I had the privilege to participate in Singapore International Cyber Week 2017 (SICW) at the Suntec Singapore International Convention and Exhibition Centre between September 18 and 21. The event also included big conferences such as the 26th GovernmentWare, or GovWare, the region’s premier conference and exhibition on cybersecurity, and the ASEAN Ministerial Conference on Cybersecurity.
This year’s theme was “Building a Secure and Resilient Digital Future through Partnership” to reflect the Singapore government’s strong commitment to deepen regional and global collaboration. The event attracted more than 6,000 international and regional thought leaders from governments, academia and industry, which showcases growing interests in cybersecurity and international cooperation.
The distinguished speakers for GovWare were diverse, including representatives from Australia, China, France, Indonesia, Israel, Japan, Malaysia, the United Kingdom and the United States. I was pleased to see they all emphasized the importance of partnerships to tackle complex cybersecurity issues, and that all the countries are taking action.
Partnerships also require the appreciation and inclusion of diversified cultures and views from different countries, sectors and organizations. One of the distinguished speakers, Izumi Nakamitsu, under-secretary-general and high representative for disarmament affairs, United Nations, recognized that diversity is crucial in cybersecurity and that the community needs more women. She encouraged the audience to keep an open dialogue on the topic and seek thought diversity.
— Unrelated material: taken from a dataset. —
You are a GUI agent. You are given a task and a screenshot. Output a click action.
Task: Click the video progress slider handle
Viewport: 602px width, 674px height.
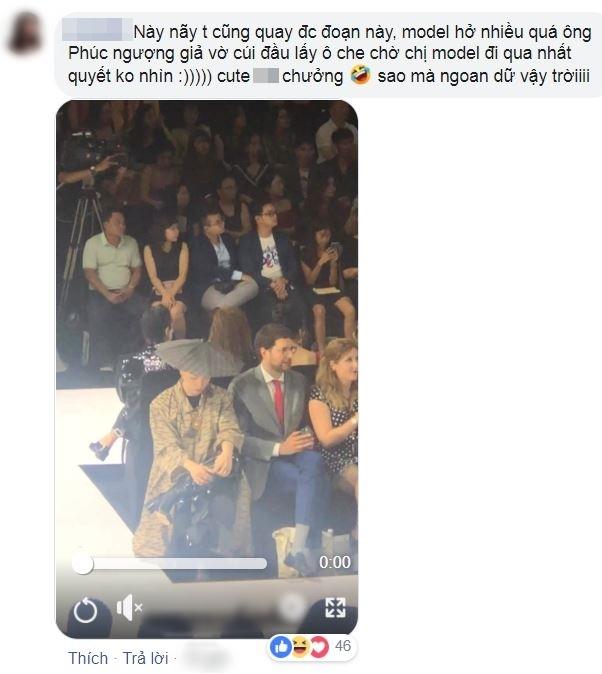pyautogui.click(x=82, y=563)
Palo Alto Networks had two speakers at GovWare this year. Rick Howard, chief security officer, and Sean Duca, chief security officer for Asia-Pacific. In his GovWare keynote, “The Next Government Evolution: Automatic Enterprise Security Orchestration — A Radical Change in Direction,” Rick shed light on how resilience can be achieved through automation and a cybersecurity platform. He explained why defense in depth is no longer effective to defend our networks. Security practitioners have tried to transition to the attack lifecycle model as a replacement, but their efforts have not borne fruit – there are too many tools to defend, it’s too complex, too much time is wasted, and the model is inefficient in crossing the last mile with threat intelligence.
Rick offered two new perspectives with automatic orchestration and the Application Framework. First, automatic orchestration allows organizations to replace two old best practices, vendor in depth and best in breed, with the new best practice of a cybersecurity platform to gain complete visibility, reduce the attack surface, prevent known threats and discover unknown threats. Second, the Application Framework, announced five months ago, will help third-party vendors to deliver their applications to new customers and enable them to easily consume the latest technologies.
Sean drilled down on utilizing cyberthreat intelligence to improve cybersecurity in his GovWare session, “The Power of the Crowd, in the Cloud,” on GovWare’s Cyber Threat Landscape & Intelligence track. He stressed that, in today’s complex cyberthreat environment, no organization can win alone against adversaries’ rapidly changing playbooks. Stovepipe efforts are costly and inefficient. We must leverage the force of a community to share cyberthreat intelligence across the industry in near-real time, via cloud, to allow organizations work with the growing volume of threats, look at similar known threats and uncover unknown threats.
Of course, sharing cyberthreat intelligence is easier said than done. We first have to build trust and talk about the capability and value this brings. Conversations around cyberthreat intelligence cloud sharing easily start with a flat “no,” rather than analyzing what prohibits an organization from sharing what and why. With such trust established, organizations can start addressing cyberthreats based on shared intelligence, not in isolation.
To address privacy concerns, Sean explained, Palo Alto Networks launched the APAC WildFire cloud, located in Singapore. This allows customers in the Asia-Pacific region to benefit from Palo Alto Networks WildFire cloud-based threat analysis and prevention capabilities via an APAC-based cloud.
As a company, Palo Alto Networks believes the private sector has the technical ability and responsibility, as security innovation leaders, to collaborate with governments and thought leaders. We look forward to continuing to contribute to stronger and wider cybersecurity partnerships, and to coming back to SICW and GovWare next year.